Can you write out, word for word, the stretch of the MAFA passage below that begins at "MAFA (Mast cell" and ends after "these same organisms."?

| PROVIDED PASSAGE |
..........
= MAFA =

MAFA (Mast cell function-associated antigen) is a type II membrane glycoprotein, first identified on the surface of rat mucosal-type mast cells of the RBL-2H3 line. More recently, human and mouse homologues of MAFA have been discovered yet also (or only) expressed by NK and T-cells. MAFA is closely linked with the type 1 Fcɛ receptors in not only mucosal mast cells of humans and mice but also in the serosal mast cells of these same organisms.

It has the ability to function as both a channel for calcium ions along with interact with other receptors to inhibit certain cell processes. It function is based on its specialized structure, which contains many specialized motifs and sequences that allow its functions to take place.
..........
| INPUT DATA |
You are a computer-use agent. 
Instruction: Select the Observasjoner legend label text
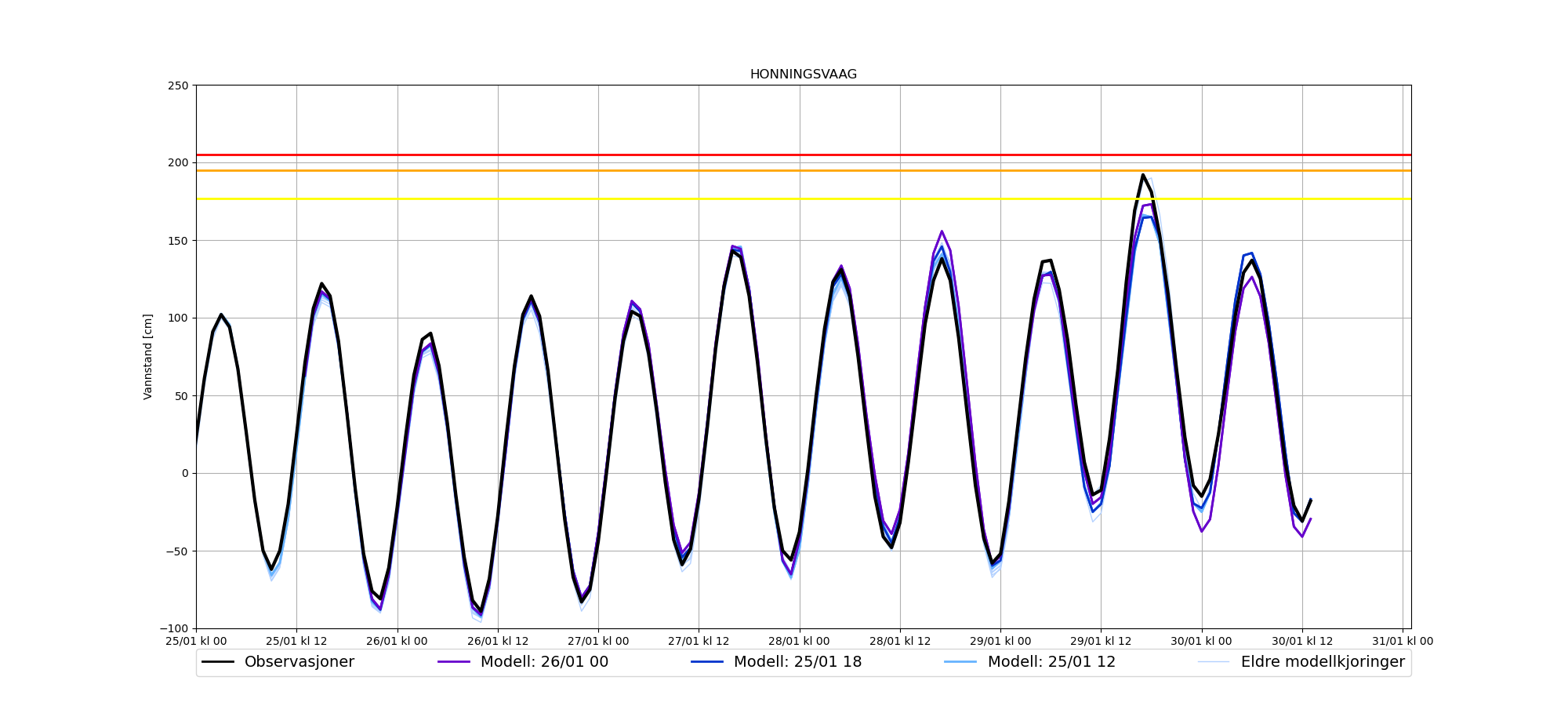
..........
| WRITTEN SOLUTION |
MAFA (Mast cell function-associated antigen) is a type II membrane glycoprotein, first identified on the surface of rat mucosal-type mast cells of the RBL-2H3 line. More recently, human and mouse homologues of MAFA have been discovered yet also (or only) expressed by NK and T-cells. MAFA is closely linked with the type 1 Fcɛ receptors in not only mucosal mast cells of humans and mice but also in the serosal mast cells of these same organisms.